この純正バッテリーが極小、1240mAhしかないんです・・・。
SONY α7S + FE 90mm F2.8 MACRO G
自分の条件(純正バッテリー、60P、手ブレ補正無し、妻子・ローン持ち)だと、連続撮影80分チョットが限界なので、自己ベスト(82分)でギリギリ撮影できるかどうか、というヘタレ具合です(電池がね)。
いっそ、自分がシルバー(75分)で走り切ればいいのですが、とてもじゃないけど無理なので、ハードウェアの方を改良することにしたのでした。
録画時間延長対策を考えよう!
バッテリー容量がショボイのが原因なので、対策の方向性はバッテリー容量を増やすこと。
今回試してみたのは以下の4方法です。
- 純正より大きな容量のバッテリーを探す
- 普通のモバイルバッテリーで給電する
- USBポート付きリチウムイオンバッテリー(18650)で給電する
- 普通のリチウムイオンバッテリー(18650)で給電する
【案1】純正より大きな容量のバッテリー
Amazonなどで探せば見つかるのですが、せいぜい、100mAh増しの1350mAh程度です。
わずか8%増では、今の自分のゴールタイムでは難しそう。
そもそもサイズが小さすぎるから、やっぱり限界なんだよなぁ・・・。
たくさん持っている(たぶん10個くらい)ので、走りながら交換できればいいのだけど…(無理)

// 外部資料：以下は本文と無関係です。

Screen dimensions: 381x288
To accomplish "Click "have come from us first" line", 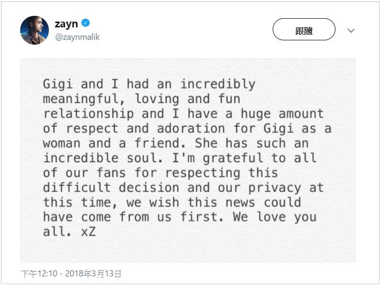I will tap(134, 217).
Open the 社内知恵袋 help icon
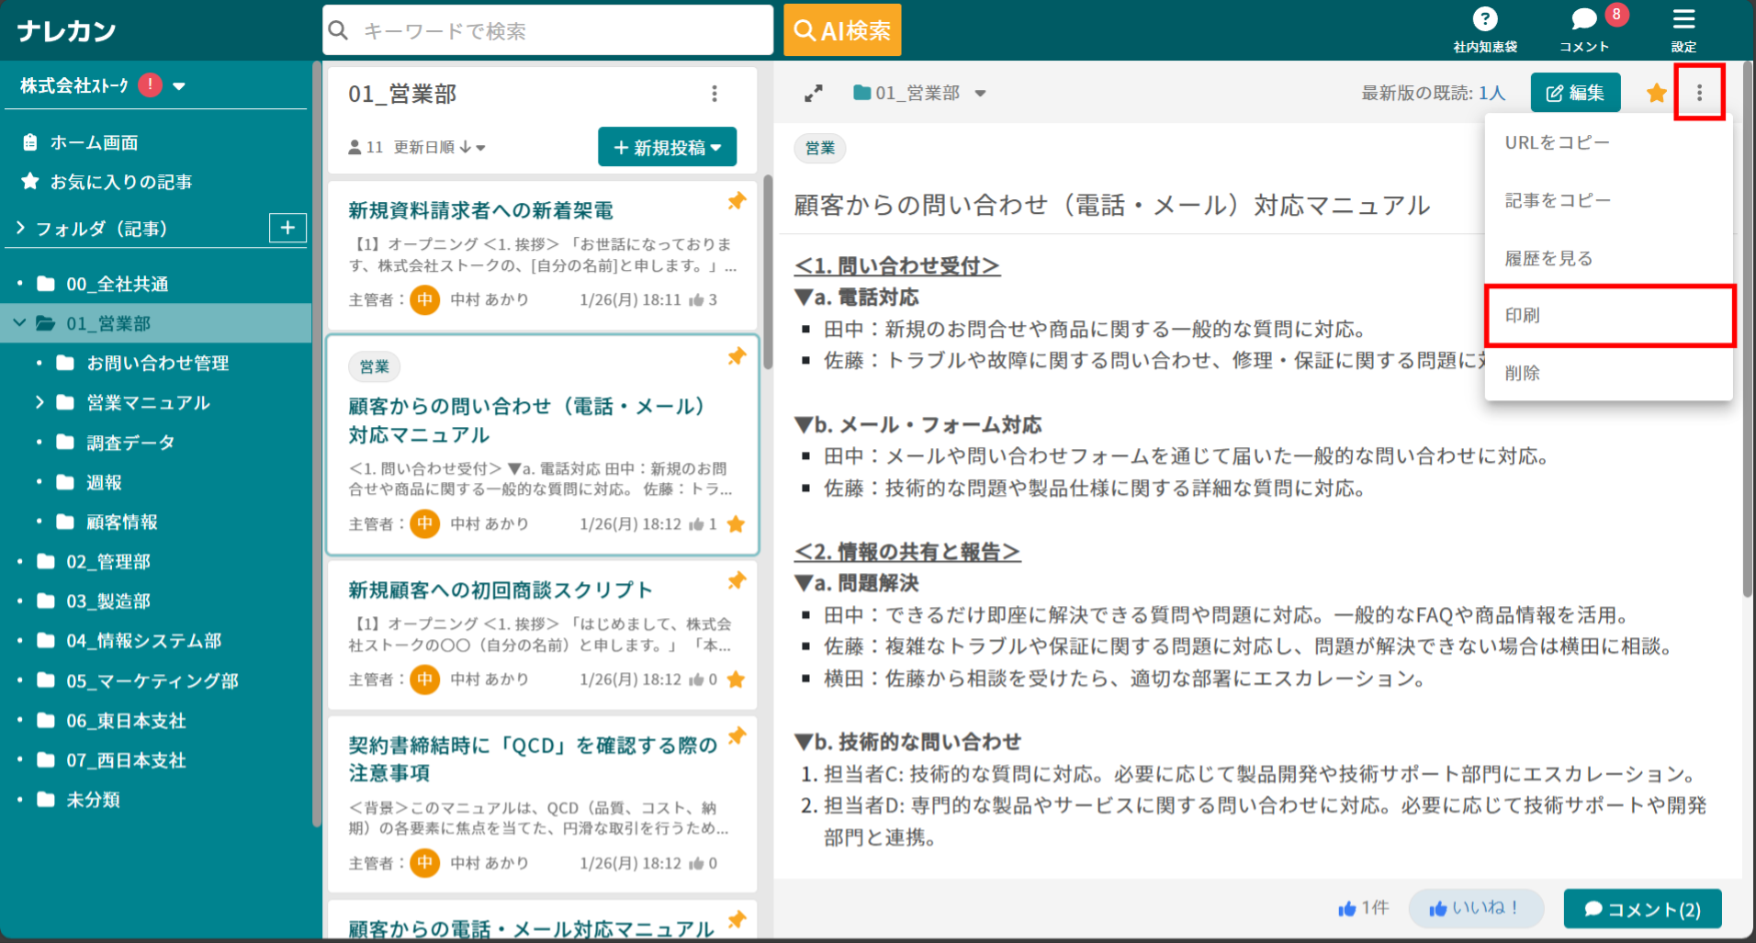This screenshot has width=1756, height=943. click(1485, 18)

SONY α7S + FE 90mm F2.8 MACRO G
【案2】普通のモバイルバッテリーで給電する
AS200VはUSB(micro B)ポートがあって、ボディ内でバッテリーを充電します。
で、試してみたら以下のことがわかりました。
- USBで充電しながらでも録画できる
- いっそバッテリーなしでUSBだけでも録画できる
給電しながら録画できるのは◎。電池を外しても大丈夫です。
SONY α7S + FE 90mm F2.8 MACRO G
なので、5000mAhとかのデカイモバイルバッテリーをつなげば、余裕で5合目まで上って下れるくらい持ちそうです。
・・・が、四角いモバイルバッテリーを搭載するとなると、見た目が悪い上にかなりの重量増加になるため、これも廃案です。
たくさんあるので付ければいいのですが、重い&格好悪い。
SONY α7S + FE 90mm F2.8 MACRO G
【案3】USBポート付きリチウムイオンバッテリーで給電する
モバイルバッテリーやLEDライトには、平たいリチウムポリマー電池のほか、普通の単三電池より少し大きめの「18650」というサイズ(直径18mm×高さ65mm)のリチウムイオンバッテリー(LiB)が良く使われています。
この単電池を使ってAS200VのUSBポートに5V供給してあげたいのですが、LiBの公称電圧は3.7Vで電圧が低するため、別途、DC/DC昇圧コンバータが必要になってしまいます。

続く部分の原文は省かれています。